YOUR GOAL:
Copy out the listing below, substituting "data label" for each occurrence of "value label" and leaving everything else unchanged.

START DATA ROWS

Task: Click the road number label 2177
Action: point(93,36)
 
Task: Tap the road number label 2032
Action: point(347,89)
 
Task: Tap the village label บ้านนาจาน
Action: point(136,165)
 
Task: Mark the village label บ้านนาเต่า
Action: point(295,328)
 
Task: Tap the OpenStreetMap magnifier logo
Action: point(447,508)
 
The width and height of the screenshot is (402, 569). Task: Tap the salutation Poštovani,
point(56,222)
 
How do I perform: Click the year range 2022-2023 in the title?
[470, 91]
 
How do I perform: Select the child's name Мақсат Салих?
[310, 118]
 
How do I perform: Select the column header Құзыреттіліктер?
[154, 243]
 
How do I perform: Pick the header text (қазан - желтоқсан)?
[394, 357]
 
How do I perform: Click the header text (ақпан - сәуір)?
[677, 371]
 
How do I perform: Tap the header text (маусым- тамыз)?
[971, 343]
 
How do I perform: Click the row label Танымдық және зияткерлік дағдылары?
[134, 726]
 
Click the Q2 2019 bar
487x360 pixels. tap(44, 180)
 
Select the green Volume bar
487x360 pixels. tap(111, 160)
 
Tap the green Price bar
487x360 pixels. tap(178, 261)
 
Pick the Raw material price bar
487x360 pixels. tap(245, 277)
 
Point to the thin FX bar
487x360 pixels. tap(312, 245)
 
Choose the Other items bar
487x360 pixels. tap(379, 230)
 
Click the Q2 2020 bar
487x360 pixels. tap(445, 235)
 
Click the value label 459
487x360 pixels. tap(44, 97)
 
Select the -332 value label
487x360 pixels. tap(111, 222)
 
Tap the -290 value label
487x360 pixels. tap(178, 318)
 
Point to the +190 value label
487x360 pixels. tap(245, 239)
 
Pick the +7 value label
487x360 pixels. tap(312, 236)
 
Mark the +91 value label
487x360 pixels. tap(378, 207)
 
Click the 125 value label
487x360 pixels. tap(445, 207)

END DATA ROWS

ANSWER TO THIS PROBLEM:
Task: Click the road number label 2177
Action: point(93,36)
 
Task: Tap the road number label 2032
Action: point(347,89)
 
Task: Tap the village label บ้านนาจาน
Action: point(136,165)
 
Task: Mark the village label บ้านนาเต่า
Action: point(295,328)
 
Task: Tap the OpenStreetMap magnifier logo
Action: point(447,508)
 
The width and height of the screenshot is (402, 569). Task: Tap the salutation Poštovani,
point(56,222)
 
How do I perform: Click the year range 2022-2023 in the title?
[470, 91]
 
How do I perform: Select the child's name Мақсат Салих?
[310, 118]
 
How do I perform: Select the column header Құзыреттіліктер?
[154, 243]
 
How do I perform: Pick the header text (қазан - желтоқсан)?
[394, 357]
 
How do I perform: Click the header text (ақпан - сәуір)?
[677, 371]
 
How do I perform: Tap the header text (маусым- тамыз)?
[971, 343]
 
How do I perform: Click the row label Танымдық және зияткерлік дағдылары?
[134, 726]
 
Click the Q2 2019 bar
487x360 pixels. tap(44, 180)
 
Select the green Volume bar
487x360 pixels. tap(111, 160)
 
Tap the green Price bar
487x360 pixels. tap(178, 261)
 
Pick the Raw material price bar
487x360 pixels. tap(245, 277)
 
Point to the thin FX bar
487x360 pixels. tap(312, 245)
 
Choose the Other items bar
487x360 pixels. tap(379, 230)
 
Click the Q2 2020 bar
487x360 pixels. tap(445, 235)
 
Click the data label 459
487x360 pixels. tap(44, 97)
 
Select the -332 data label
487x360 pixels. tap(111, 222)
 
Tap the -290 data label
487x360 pixels. tap(178, 318)
 
Point to the +190 data label
487x360 pixels. tap(245, 239)
 
Pick the +7 data label
487x360 pixels. tap(312, 236)
 
Mark the +91 data label
487x360 pixels. tap(378, 207)
 
Click the 125 data label
487x360 pixels. tap(445, 207)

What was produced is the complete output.